Gontroller: a Go library to create reliable feedback loop controllers

Xabier Larrakoetxea
Spotahome Product
Published in
9 min readSep 6, 2019

--

Say hello to Gontroller, a Go library to create controllers (without the need of Kubernetes resources).

If you are reading this and you’ve been aware of the Kubernetes and CNCF ecosystem you may be wondering, another library to create Kubernetes controllers?!

Not at all… Don’t worry, you can keep reading independently if you are familiar with Kubernetes ecosystem or not.

Gontroller has nothing to do with Kubernetes, well that’s not 100% true… it implements the feedback loop/control controller pattern used by Kubernetes controllers/operators in a similar way.

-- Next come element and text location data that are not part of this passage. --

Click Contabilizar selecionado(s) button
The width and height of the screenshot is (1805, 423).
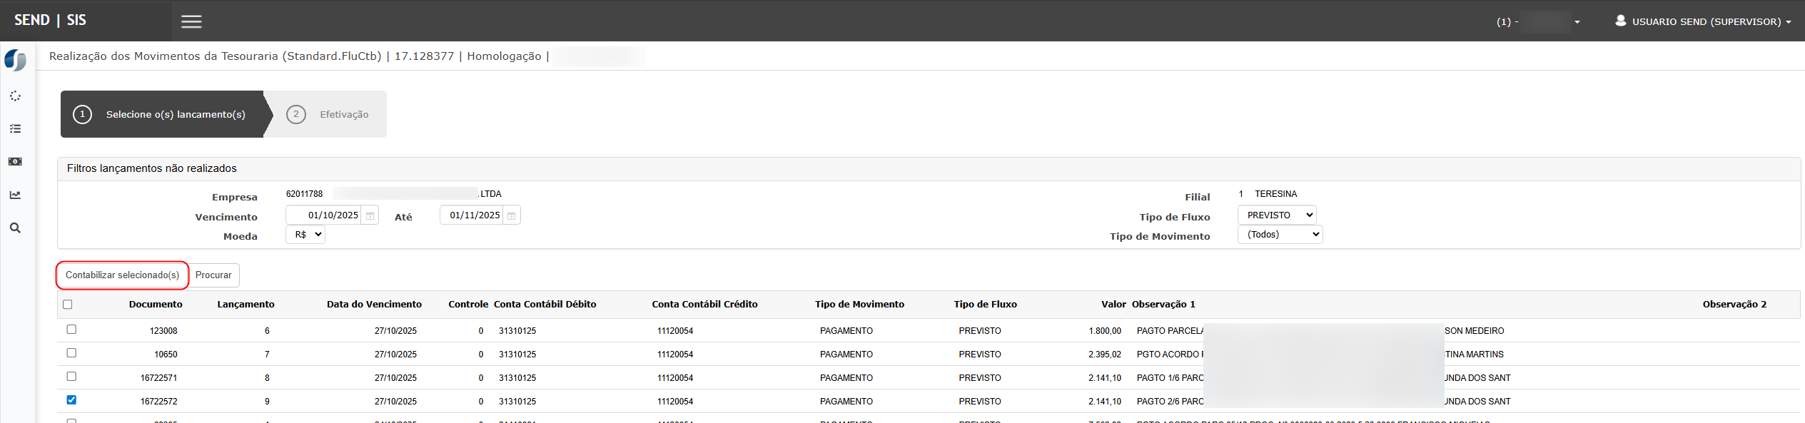pyautogui.click(x=122, y=275)
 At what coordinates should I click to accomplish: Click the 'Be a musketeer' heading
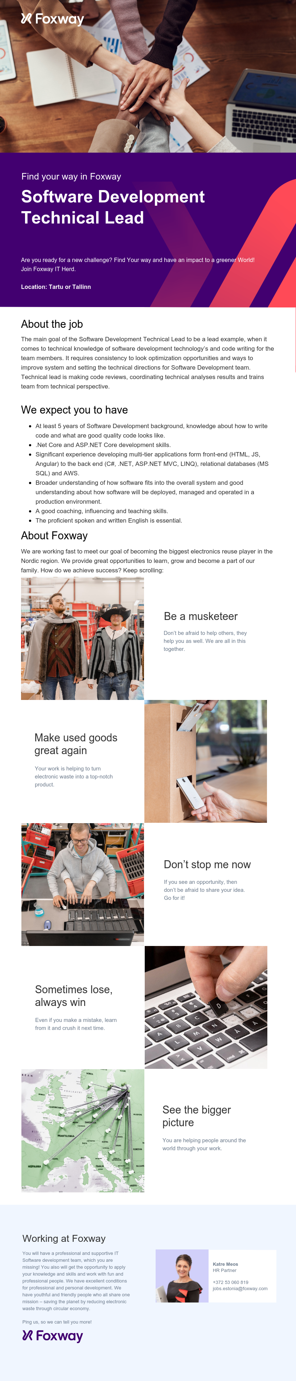click(201, 617)
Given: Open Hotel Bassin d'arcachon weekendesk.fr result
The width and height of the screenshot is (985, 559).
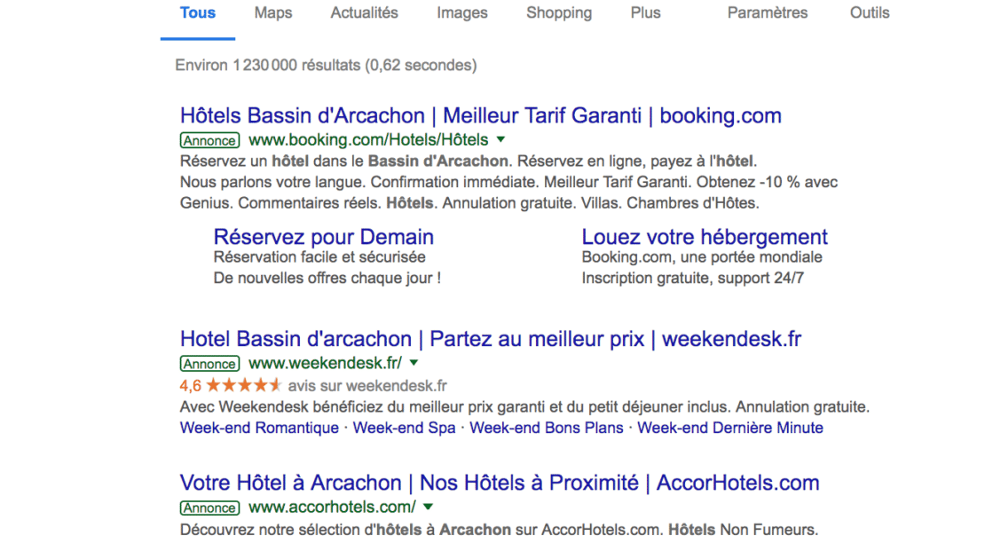Looking at the screenshot, I should coord(490,339).
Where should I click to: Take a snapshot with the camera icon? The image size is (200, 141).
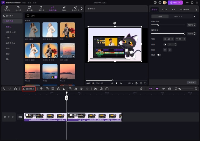[x=136, y=83]
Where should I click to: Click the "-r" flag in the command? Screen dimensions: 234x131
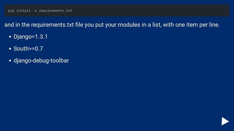pyautogui.click(x=35, y=11)
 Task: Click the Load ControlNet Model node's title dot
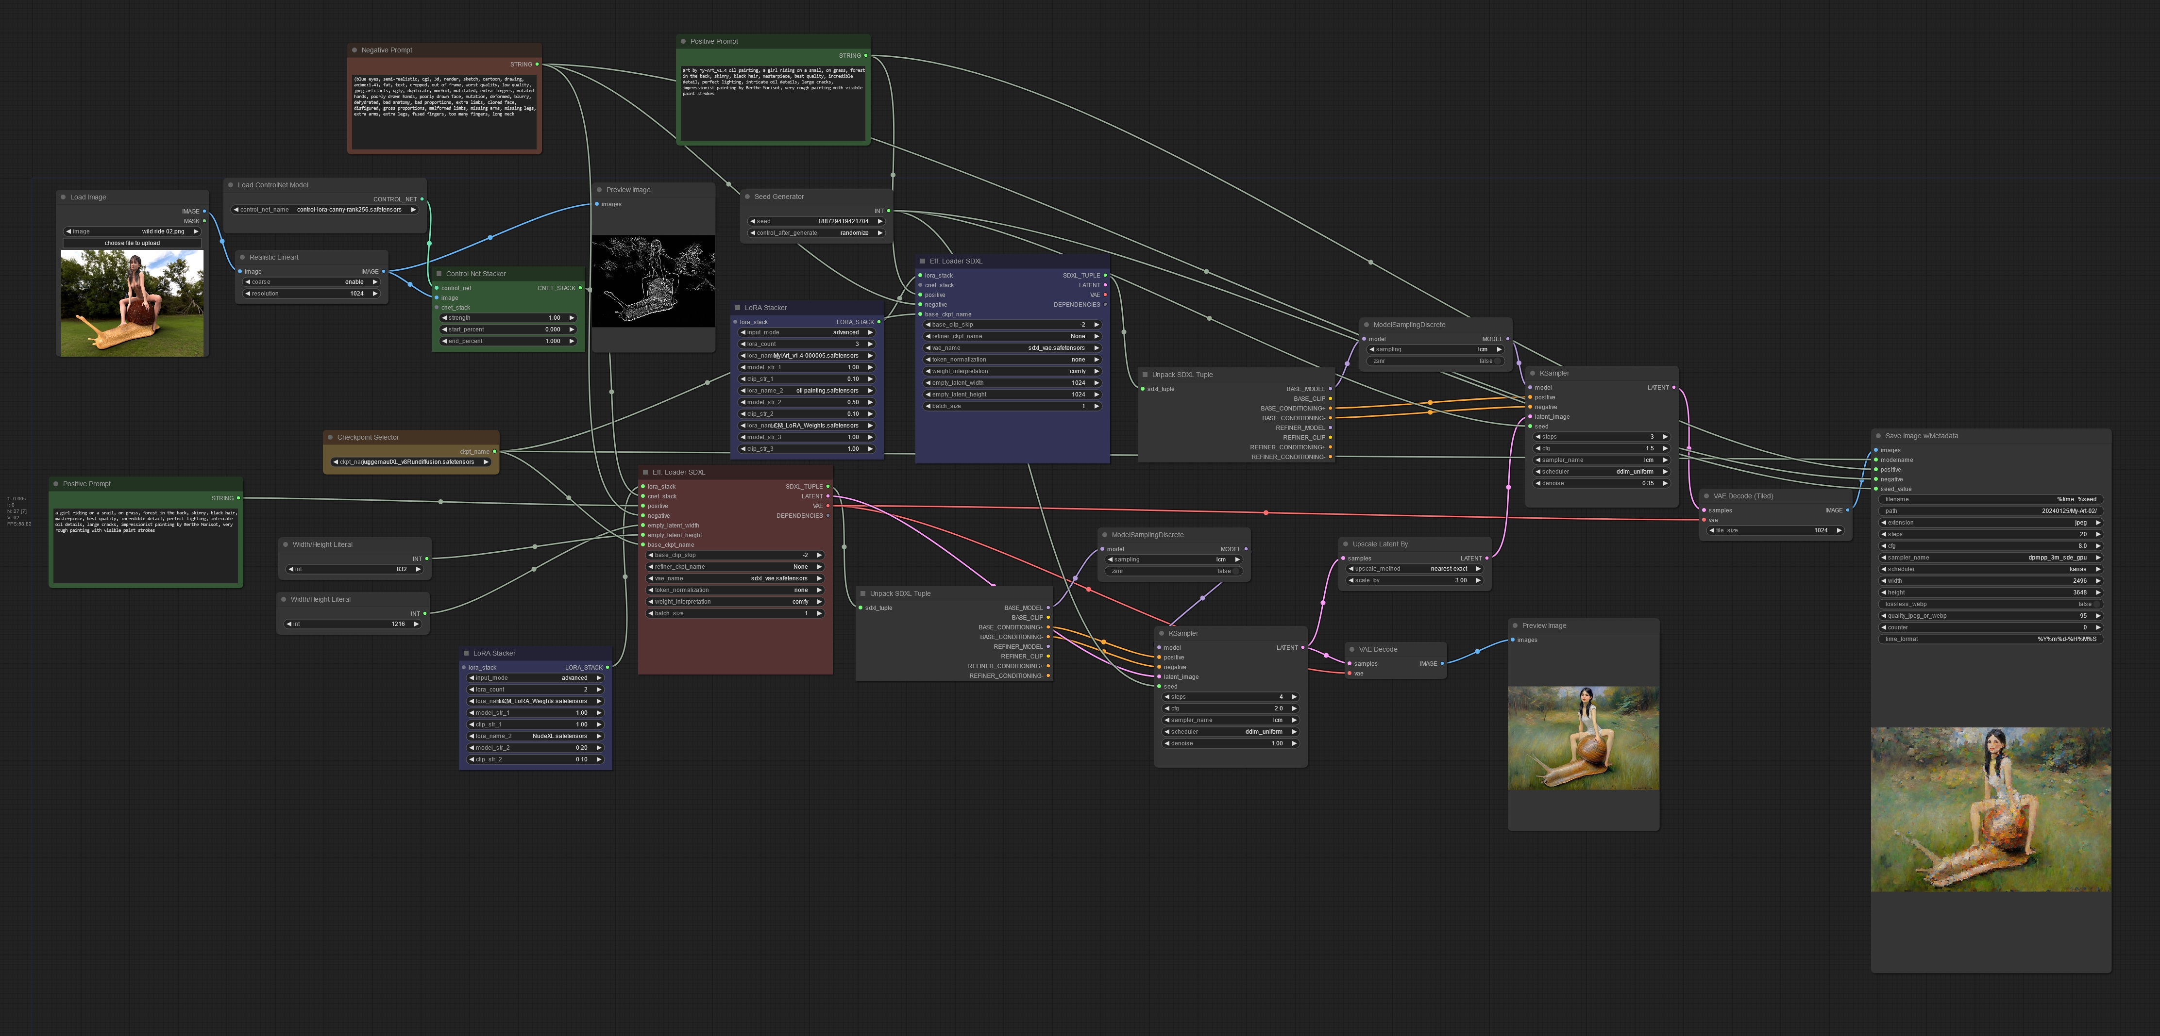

Before explaining what does this mean, what Gontroller can solve and explaining how it can be used, let’s start explaining a bit of control-theory and feedback loops.

Control theory

https://pixabay.com/photos/feedback-review-gut-bad-3677258/

So what is this control theory thing, from Feedback Control for Computer Systems book, Feedback means:

Feedback works by constantly comparing the actual behavior of a sys‐
tem to its desired behavior. If the actual behavior differs from the de‐
sired one, a corrective action is applied to counteract the deviation and
drive the system back to its target. This process is repeated constantly,
as long as the system is running.

We could say that a controller is an application that tries to meet the desired state of a resource applying actions (forever).

For example:

  • A thermostat: sets the heater temperature of a room based on the room’s temperature.
  • An autoscaler: runs and deletes instances based on the traffic.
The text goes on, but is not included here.